Quelle est notre marge de manœuvre face à Dieu ? face à sa volonté ? Si Dieu est Dieu, puisque Dieu est Dieu, ce qu’il veut doit s’accomplir tel quel, non ? Ce qu’il décrète a bien plus de force que les lois humaines : qu’est-ce qui pourrait le remettre en cause ? Notre soumission légitime à Dieu parfois nous conduit à la résignation, au découragement, au « à quoi bon ? » Quelle est notre place, la place de notre prière dans les projets de Dieu ? Pour répondre un peu à cette question, j’aimerais remonter à environ -1500 avant Jésus-Christ, pour nous retrouver dans le désert à l’Est de l’Egypte, avec Moïse et le peuple d’Israël.
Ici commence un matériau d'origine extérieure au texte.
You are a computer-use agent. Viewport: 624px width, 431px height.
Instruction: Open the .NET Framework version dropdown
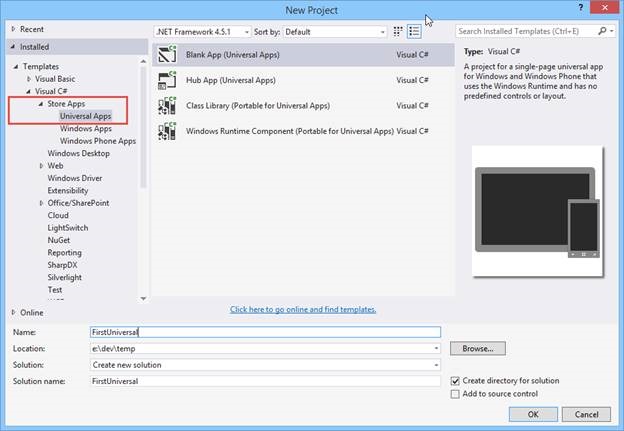203,31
Quelques mots de contexte : Dieu s’est engagé à bénir la descendance d’Abraham, qu’on appelle peuple d’Israël, et projette de leur donner un pays pour leur donner un cadre favorable dans lequel ils pourront apprendre à vivre avec Dieu – ils recevront sa bénédiction, mais ils seront aussi un témoignage pour les peuples qui les entourent. Ce projet met du temps à s’accomplir : pendant plusieurs siècles, les Israélites ont été tenus esclaves en Egypte, jusqu’à ce que Dieu les libère à grand renfort de miracles (les 10 plaies d’Egypte). Il les conduit hors d’Egypte, par l’intermédiaire du prophète Moïse, vers le pays de Canaan, de l’autre côté du désert. Pendant des mois, Dieu montre sa présence quotidienne. Face aux obstacles, aux dangers, aux manques, il abreuve, nourrit, protège, etc. Ils arrivent enfin aux portes de Canaan : douze espions partent explorer le pays promis. A leur retour, 10 d’entre eux sont trop impressionnés et déconseillent au peuple d’aller plus loin. Les deux autres, Caleb et Josué, essaient de remotiver le peuple à faire confiance à Dieu, mais rien n’y fait : le peuple préfère retourner d’où il vient, en Egypte, même si la situation là-bas était terrible. Devant cette énième révolte contre Dieu, Moïse et Aaron sont prosternés en prière.
Lecture biblique : Nombres 14.10-25
10 Tout le peuple parlait de lancer des pierres [sur Caleb et Josué, Moïse…] pour les tuer, mais soudain la gloire du Seigneur se manifesta aux yeux des Israélites, sur la tente de la rencontre.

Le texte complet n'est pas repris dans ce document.